Dès 2001, un point supplémentaire de la taxe sur la valeur ajoutée doit bénéficier directement au Fonds de compensation de l'AVS: telle est la volonté d'une grande majorité de la CSSS du Conseil national. La commission a également examiné la loi sur les produits chimiques et approuvé sans opposition une loi fédérale urgente qui permet que les placements provenant du fonds de compensation soient effectués également à l'étranger. Enfin, la commission a examiné une série de rapports concernant la révision en cours de l'AVS/AI et de la LPP avant de lancer une première discussion sur l'initiative-santé.

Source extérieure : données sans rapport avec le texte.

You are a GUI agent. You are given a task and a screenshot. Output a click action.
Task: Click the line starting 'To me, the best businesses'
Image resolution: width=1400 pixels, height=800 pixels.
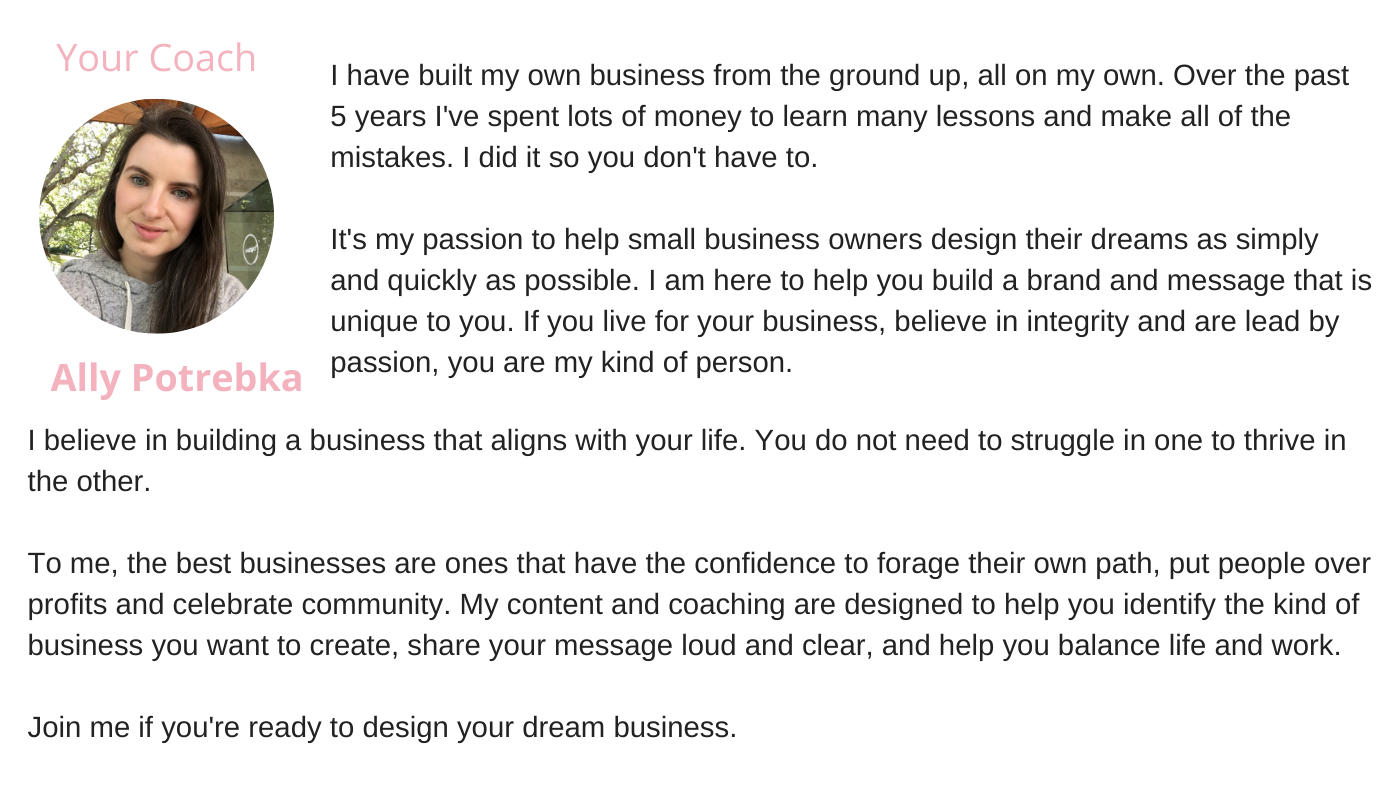pos(699,564)
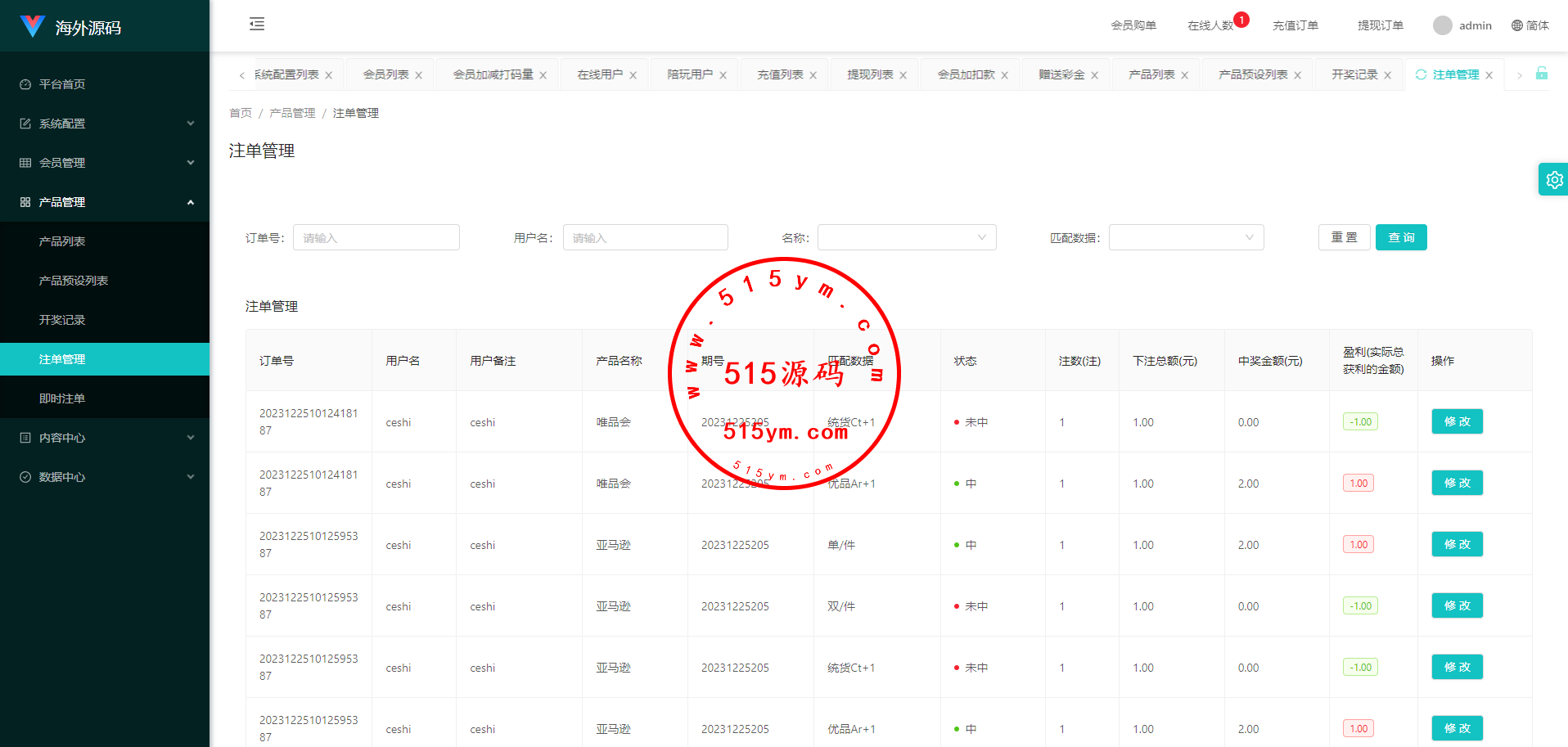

Après sa décision de principe du 18.5.2000 de déposer une initiative propre, la commission a accepté à l'intention du Conseil national, par 19 voix contre 4, un rapport et une proposition concernant le point de la TVA en faveur de l'AVS. Selon l'initiative parlementaire de la CSSS (00.416), le point supplémentaire du pour-cent de la TVA pour l'AVS doit être directement versé au Fonds de compensation de l'AVS. L'arrêté fédéral du 20 mars 1998 sur le relèvement des taux de la taxe à la valeur ajoutée en faveur de l'AVS/AI doit être adapté en conséquence. Cette mesure touche 17 pour-cent des recettes provenant du point de la TVA actuellement crédités à la caisse fédérale à titre de réserve pour l'AVS. La Confédération perd ainsi quelque 400 millions de francs de recettes (en 1999; 370 millions; en 2008, 470 millions de francs) qu'elle devra récupérer par d'autres sources.

Les prescriptions relatives aux placements du Fonds AVS seront modifiées bien avant la 11e révision de l'AVS : c'est en effet dans la cadre d'une procédure accélérée au moyen d'une loi fédérale urgente (00.050) que la modification aura lieu. La CSSS a approuvé sans opposition une proposition dans ce sens émanant du Conseil fédéral qui a pour origine des propositions émises par les commissions de gestion (CdG) des deux chambres et du Conseil d'administration du fonds de compensation de l'AVS. C'est donc dès 2001 que des placements pourront être également effectués à l'étranger. Si la 10e révision a introduit la possibilité d'étendre le champ de ces possibilités aux actions, ces dernières ne pouvaient appartenir qu‘à des entreprises suisses.

Quant à la 11e révision de l'AVS, actuellement en cours, et la 1re révision de la LPP, la commission an entendu MM. Bernd Schips, professeur et chef du Centre de recherches conjoncturelles à l'EPF "KOF" de Zurich), et Martin Wechsler, expert en matière de caisse de pensions ; elle a examiné plusieurs rapports présentés par le DFI sur demande de la commission. C'est lors de sa séance des 7 et 8 septembre 2000 qu'elle entamera l'examen par articles de la 11e révision.

Dans son examen de la loi sur les produits chimiques (99.090) la commission a suivi pour l'essentiel les propositions du Conseil des Etats. Un article proposé par le Conseil fédéral, portant sur les "toxiques de l'habitation", a été supprimé. Parmi d'autres arguments à l'appui de cette suppression, la commission a fait valoir que la Confédération est plus stricte que l'UE et que le problème trouve déjà sa solution dans d'autres lois fédérales ; il manquerait aujourd'hui, toujours d'après cette majorité, les bases scientifiques suffisantes pour la détermination des valeurs limites. S'opposant à ces arguments, une minorité veut s'en tenir à la version du Conseil fédéral. L'examen de l'article 2, alinéa 3, en revanche, qui règle la délégation de compétences au Conseil fédéral, a été reporté à la prochaine séance. Une proposition de rechange sera en outre mise au point. La nouvelle loi fédérale sur la protection contre les substances et les préparatiopns dangereuses étend le champ de validité de l'ancienne loi sur les toxiques et harmonise les nomes avec celles de l'UE.

La commission s'est en outre penchée sur l'initiative populaire "la santé à un prix abordable " en entendant M. le conseiller national Franco Cavalli (PS/TI) , M. le secrétaire général du PSS Jean-François Steiert et une collaboratrice scientifique, Mme Christina Werder, représentants des auteurs du texte ; elle a ensuite lancé la discussion sur l'initiative.

La séance s'est tenue les 6 et 7 juillet sous la présidence de la conseillère nationale Rosmarie Doermann (PDC/LU).